- Born: 1927 Motal, Belarus (then Poland)
- Died: 7 June 2011 (aged 83–84)
- Occupation: Senior civil servant
- Known for: Long service in the Israeli Ministry of Defense
- Notable work: Autobiography (2005)
- Awards: Israel Prize (1998)

= Haim Yisraeli =

Israeli civil servant

Haim Yisraeli (חיים ישראלי;‎ 1927 – 7 June 2011) was a senior Israeli civil servant.

== Biography ==
Yisraeli was born in 1927 in the town of Motal in Belarus (then part of Poland). He was named after his uncle Rabbi Meir Haim Dolenko (1882–1917), the rabbi of Motal (who died in his prime during the First World War from typhus).

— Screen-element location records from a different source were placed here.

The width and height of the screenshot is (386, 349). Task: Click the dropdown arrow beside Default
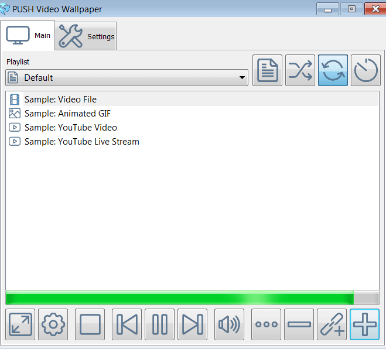pos(242,78)
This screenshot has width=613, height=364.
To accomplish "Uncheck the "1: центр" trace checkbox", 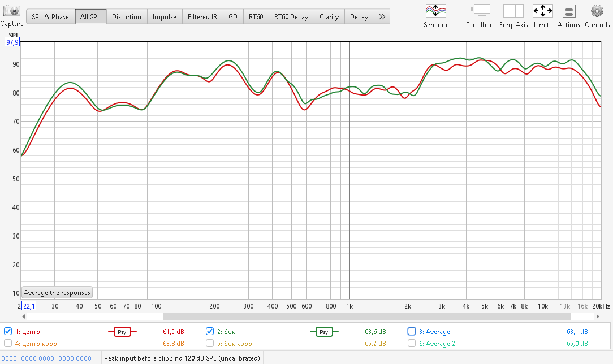I will point(8,331).
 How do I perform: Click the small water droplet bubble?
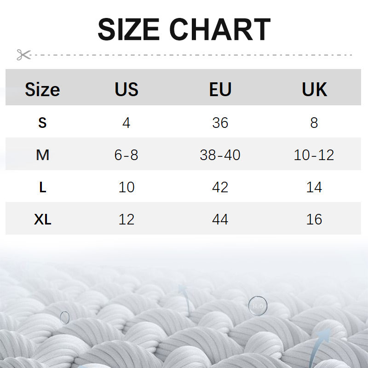click(65, 316)
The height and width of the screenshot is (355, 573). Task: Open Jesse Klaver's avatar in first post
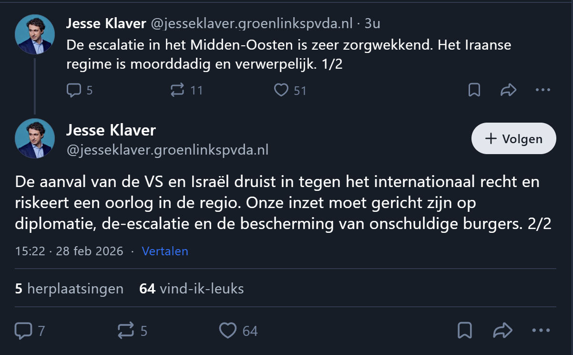34,34
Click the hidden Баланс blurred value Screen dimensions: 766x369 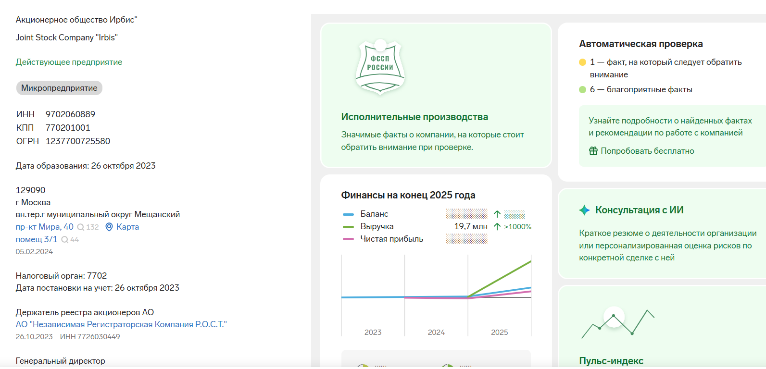(466, 214)
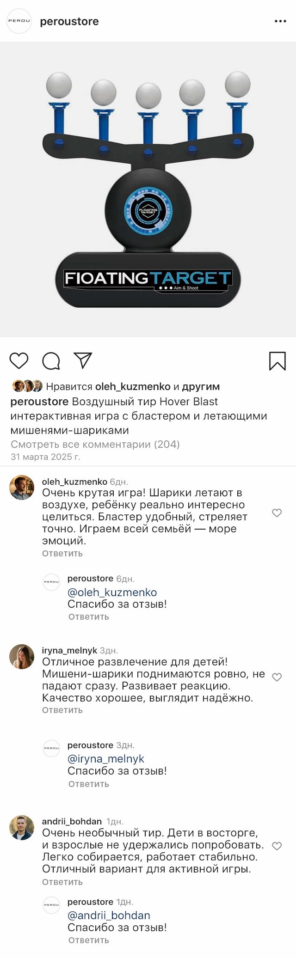Click the peroustore username in the header

[x=69, y=22]
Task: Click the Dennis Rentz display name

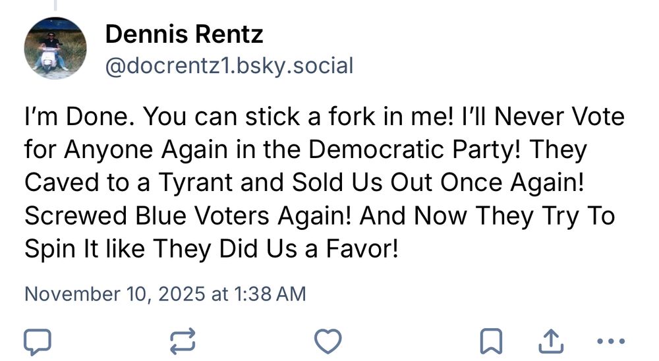Action: [x=185, y=34]
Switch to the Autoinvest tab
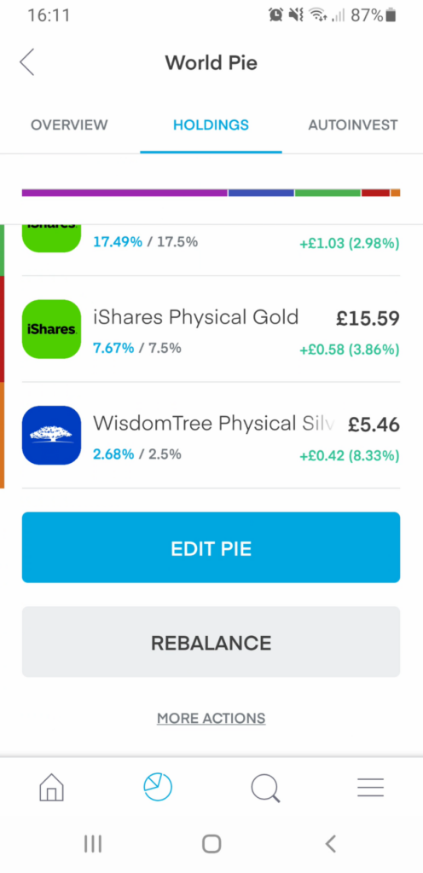The height and width of the screenshot is (873, 423). (x=353, y=124)
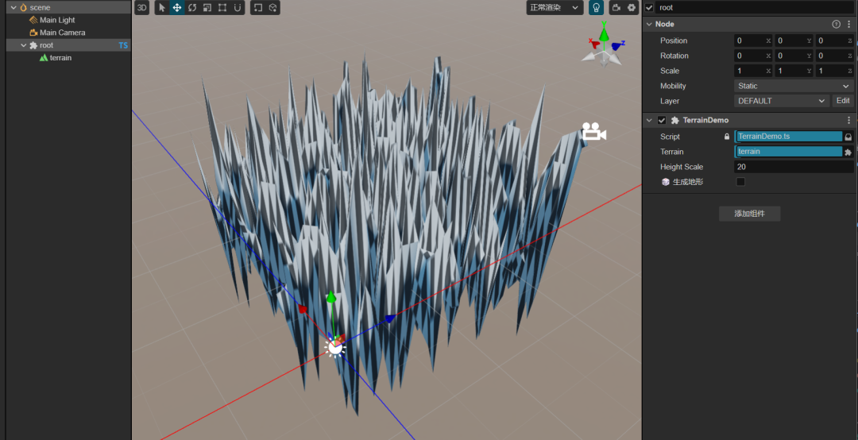858x440 pixels.
Task: Select the Rotate tool in the toolbar
Action: point(192,7)
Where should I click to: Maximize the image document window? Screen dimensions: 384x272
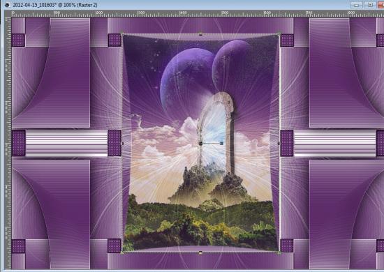pyautogui.click(x=370, y=5)
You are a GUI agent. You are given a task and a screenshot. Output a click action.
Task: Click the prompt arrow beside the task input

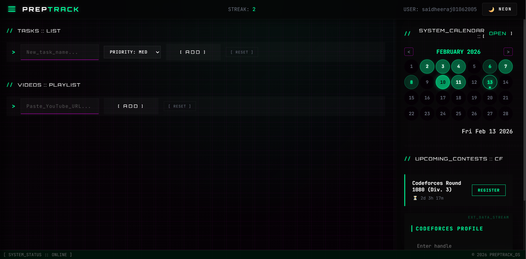pyautogui.click(x=13, y=52)
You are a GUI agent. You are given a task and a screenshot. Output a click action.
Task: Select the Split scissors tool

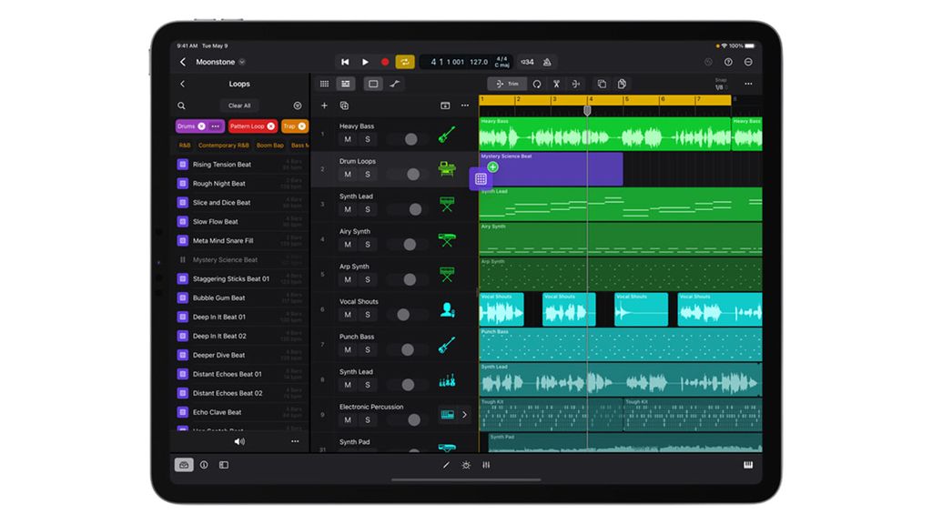[x=556, y=84]
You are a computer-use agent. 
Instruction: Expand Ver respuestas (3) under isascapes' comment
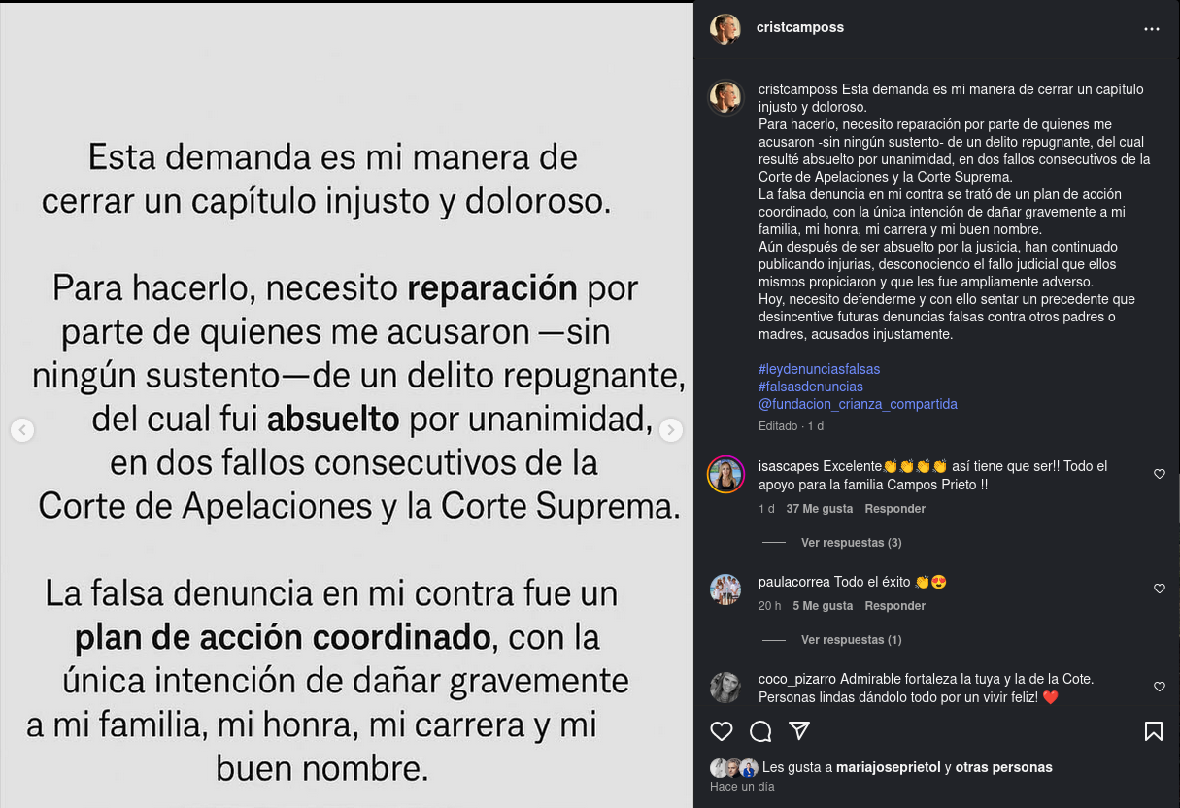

Following the Soviet annexation of Eastern Poland, Yisraeli's family was exiled to Kazakhstan and, as a result, his family avoided the fate of the majority of the Jewish residents of the town whom were murdered by the Nazis during World War II. Following the war, the family received permission to move to Poland and, soon afterwards, they contacted the Berihah network. They subsequently reached a transit camp in Germany, where Yisraeli met his future wife, Sarah. From the transit camp, the family managed to flee to Mandate Palestine.

After Yisraeli arrived in Palestine, which was later to become the State of Israel, he was not drafted to the IDF for health reasons. As a result, he was initially assigned to work temporarily in the archive of the Prime Minister's Office. He later managed to convince the doctors in the IDF recruiting office to enlist him, and, in 1950, he was sent to work, as part of his military service, in the Israeli Ministry of Defense.

Yisraeli became a close aide of Nehemia Argov, the military Adjutant of the Defense Minister and first Prime Minister, David Ben-Gurion, and, during his career, he worked in the service of 14 defense ministers.

Yisraeli's autobiography was published in 2005.

== Awards ==
- In 1998, Yisraeli won the Israel Prize, for his special contribution to society and state, presented during the 50th Independence Day celebrations in Israel.